# [Records]
::::

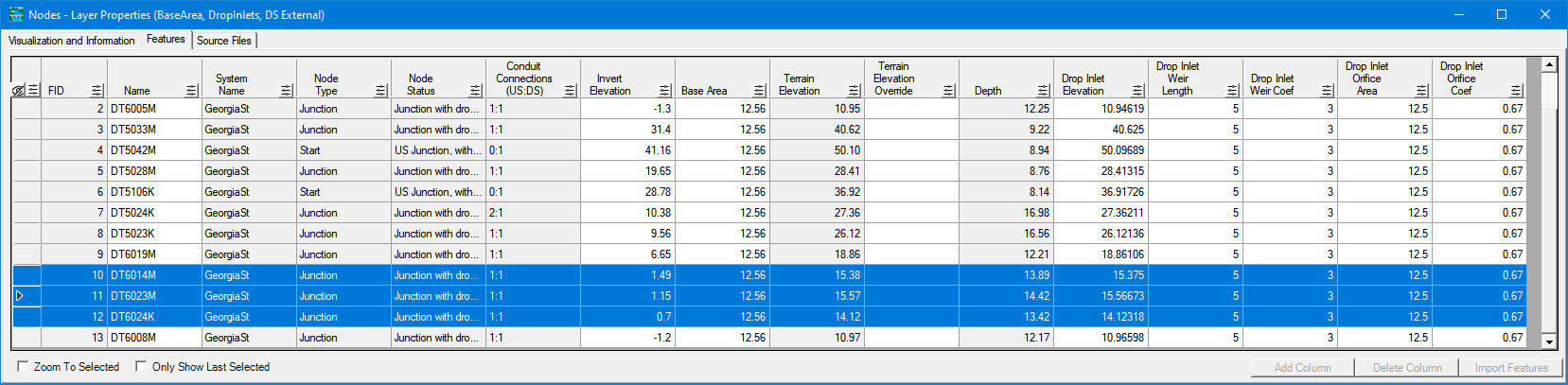Click the Import Features button
This screenshot has width=1568, height=385.
coord(1511,368)
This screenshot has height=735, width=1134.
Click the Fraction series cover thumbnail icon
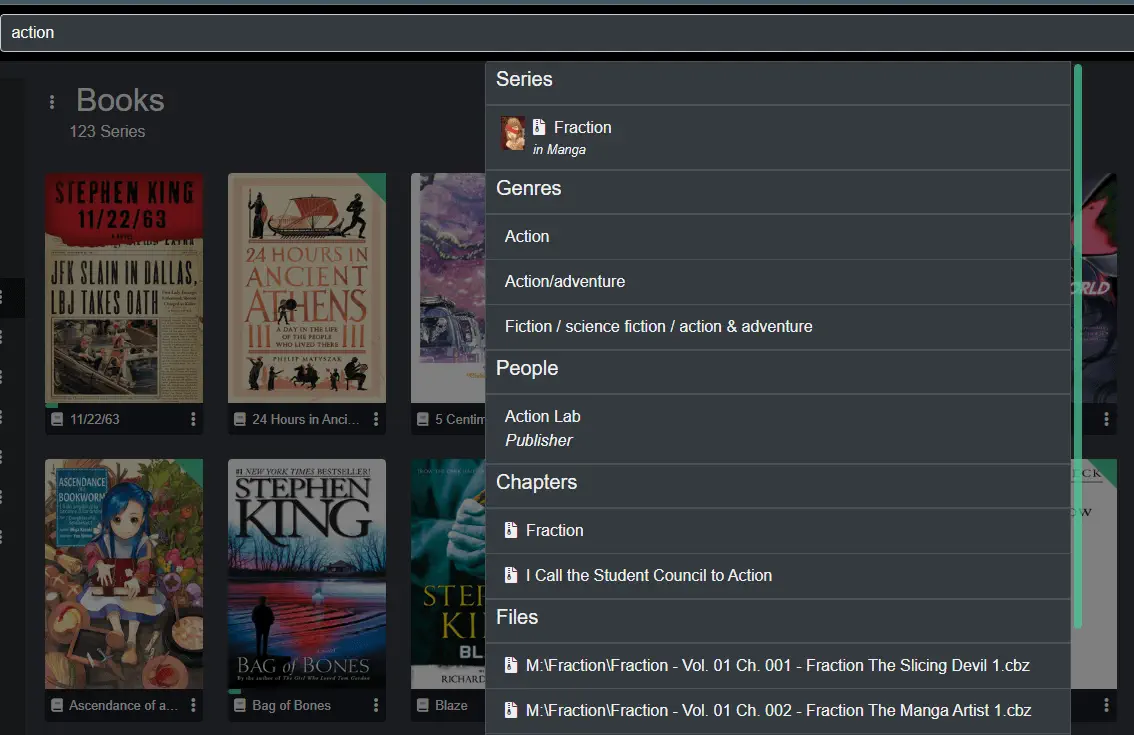pos(513,134)
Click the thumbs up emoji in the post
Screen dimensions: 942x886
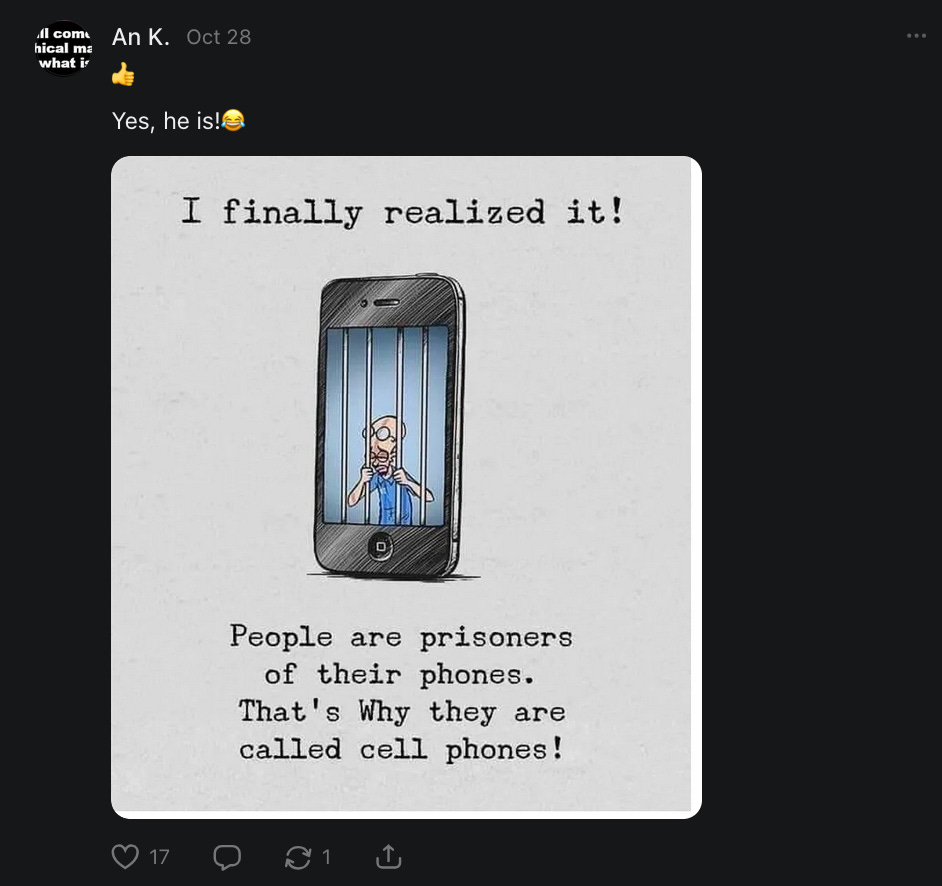(x=123, y=74)
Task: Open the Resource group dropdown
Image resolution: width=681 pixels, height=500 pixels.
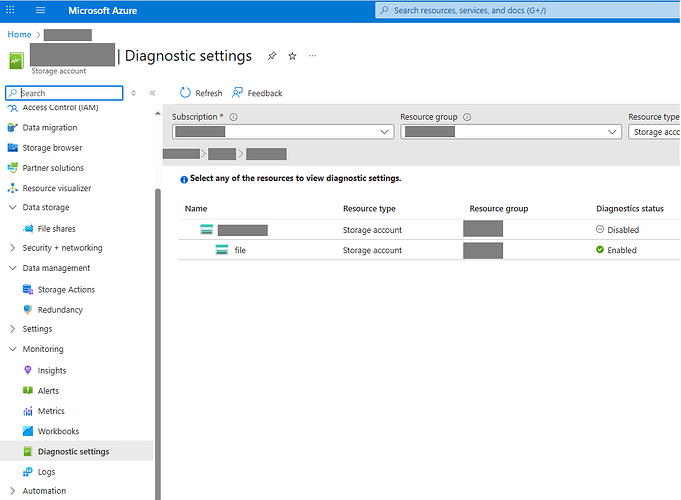Action: [x=510, y=132]
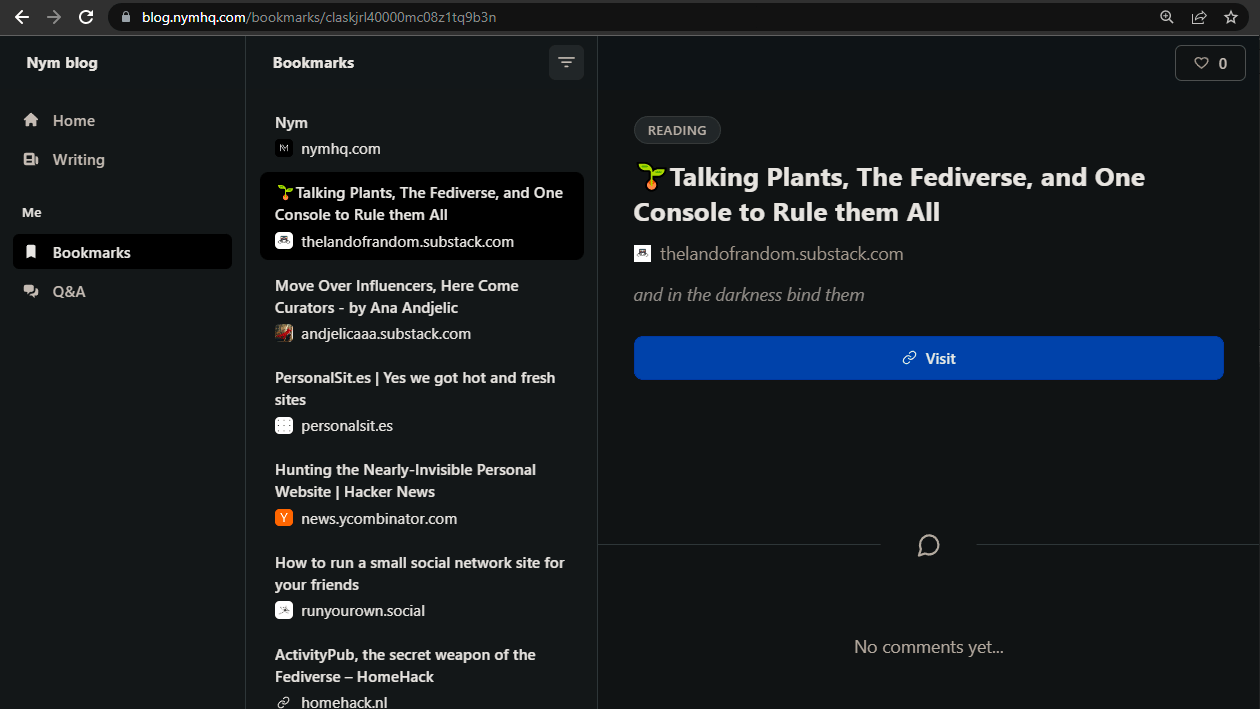The image size is (1260, 709).
Task: Click the comment bubble icon divider
Action: 928,545
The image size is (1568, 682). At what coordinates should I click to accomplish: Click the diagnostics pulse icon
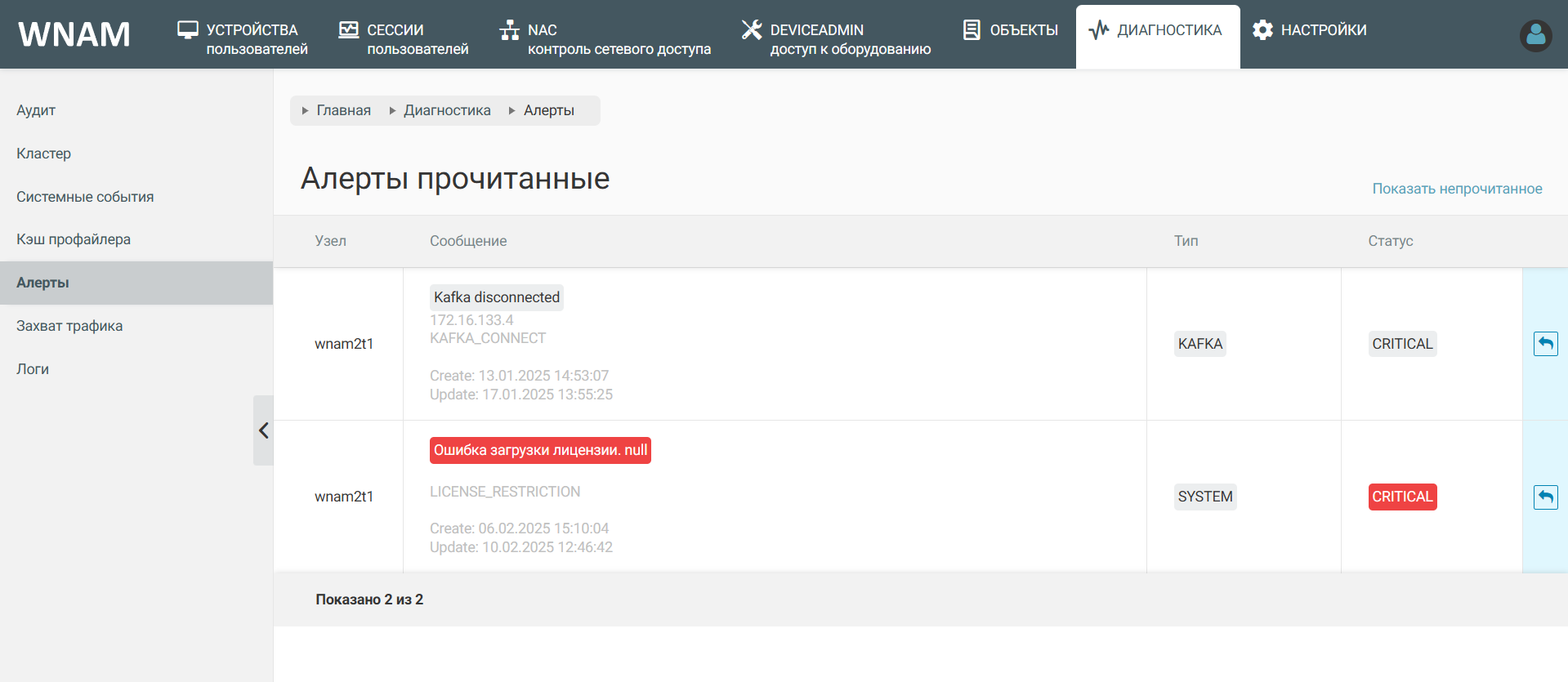click(x=1098, y=30)
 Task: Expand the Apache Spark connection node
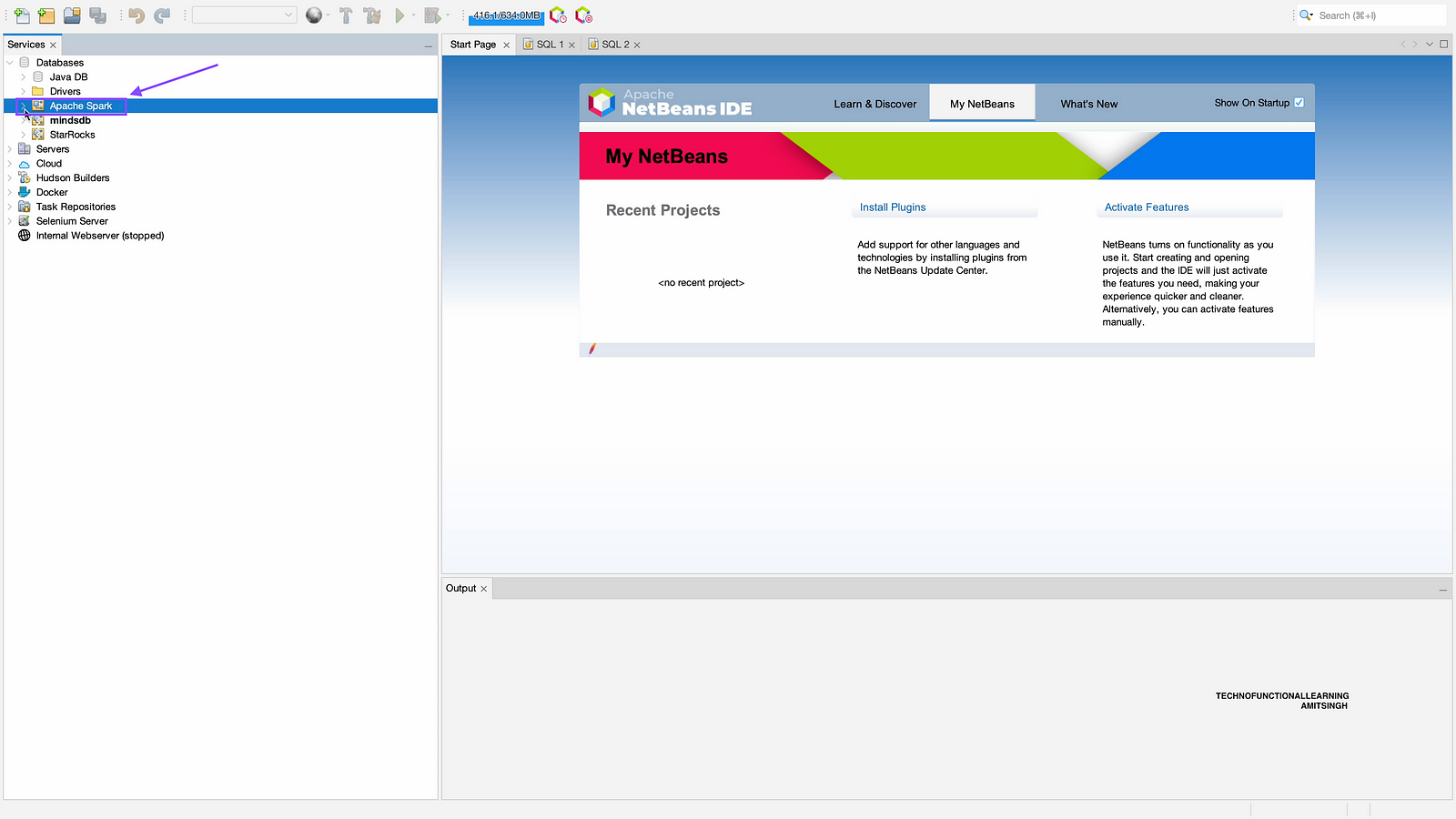pos(24,106)
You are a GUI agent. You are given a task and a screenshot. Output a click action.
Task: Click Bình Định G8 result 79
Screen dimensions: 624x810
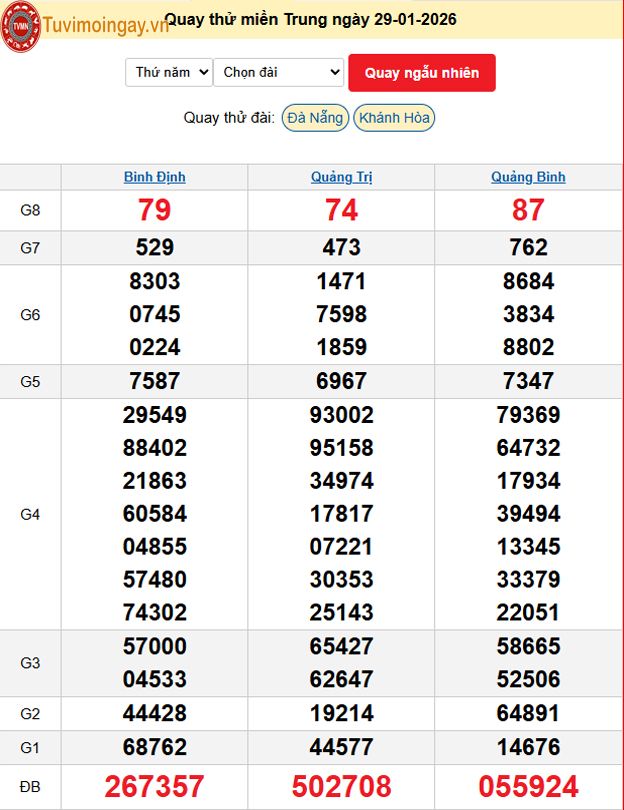click(154, 210)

::::

# [What to work on]
Copy nothing but the lines from the one containing "Task: Expand the" through the last line of the listing above, transcribed exactly and with no pictures.

# [Task output]
 Task: Expand the Apache Spark connection node
pos(24,106)
You are a GUI agent. You are given a task and a screenshot. Output a click action.
Task: Click Bình Định G8 result 79
Screen dimensions: 624x810
click(154, 210)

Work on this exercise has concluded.